Жена надворного советника Серафима Викторовна Дурнева, подозревая своего мужа надворного советника Ивана Андреевича Дурнева в преступлении против святости супружеского ложа, поручила мне — частному поверенному поручику в отставке Савелию Максимовичу Боржевскому актовым порядком установить факт его прелюбодеяния.

Следя за г. Дурневым, я 14-го ноября 19** г., удостоверился, что он с женщиной легкого поведения проехал в «Столичные» номера на Варнавинской улице, в дом № 14. Записав № дома и № кабинета, в который они вошли, я отправился за подговоренными ранее свидетелями: тульским цеховым Порфирием Мироновым Кухарниковым и полотером номеров Кузьмою Антоновым Козловским (он же Антонов) и вместе с ними вернулся обратно.

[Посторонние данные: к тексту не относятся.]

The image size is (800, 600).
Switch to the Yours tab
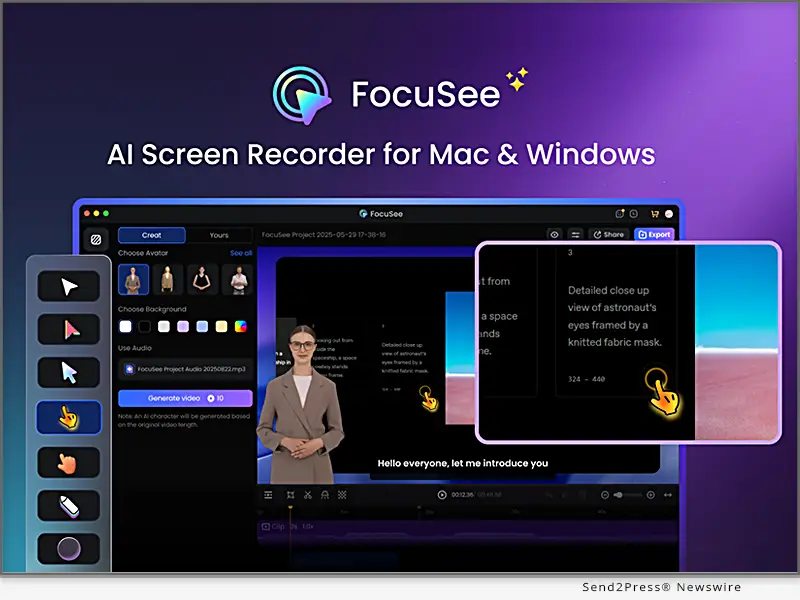pyautogui.click(x=219, y=235)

Беспрепятственно дойдя до занимаемого г. Дурневым с его дамой кабинета, мы открыли дверь, которая оказалась незапертой, и вошли все одновременно…»

— Как нелепо, — сказал Иван Андреевич, — «дверь оказалась незапертой». Как этому могут поверить на суде?

Он насмешливо пожал плечами.

— Обычная форма. Сотни прошений проходят ежегодно.

— И всегда дверь оказывается незапертой?

— Вам угодно опять смеяться? — сказал Боржевский, положив руку на документ.

Иван Андреевич вежливо, но настойчиво освободил бумагу от его руки.

— Видите ли, я, конечно, новичок в этом деле, но меня удивляет лицемерие святых отцов, производящих «по всей строгости закона» судебное следствие. Уж если формалистика, то формалистика.

— И смею вас заверить, что следствие всегда производится по всей строгости закона. Малейшее упущение, и свидетели могут поплатиться арестантскими ротами. Суд входит в детали. Ведь это у нас в публике такой легкомысленный взгляд: в консистории, мол, на это смотрят, как на формалистику. Да вот сами увидите. Да и как может быть иначе? Состав суда все протоиереи, бывают и митрофорные.

— И дверь все-таки каждый раз оказывается незапертой?

Иван Андреевич, отложив бумагу в сторону подальше от Боржевского, хохотал, уже не сдерживаясь.

— Смейтесь, смейтесь… Подайте назад бумагу.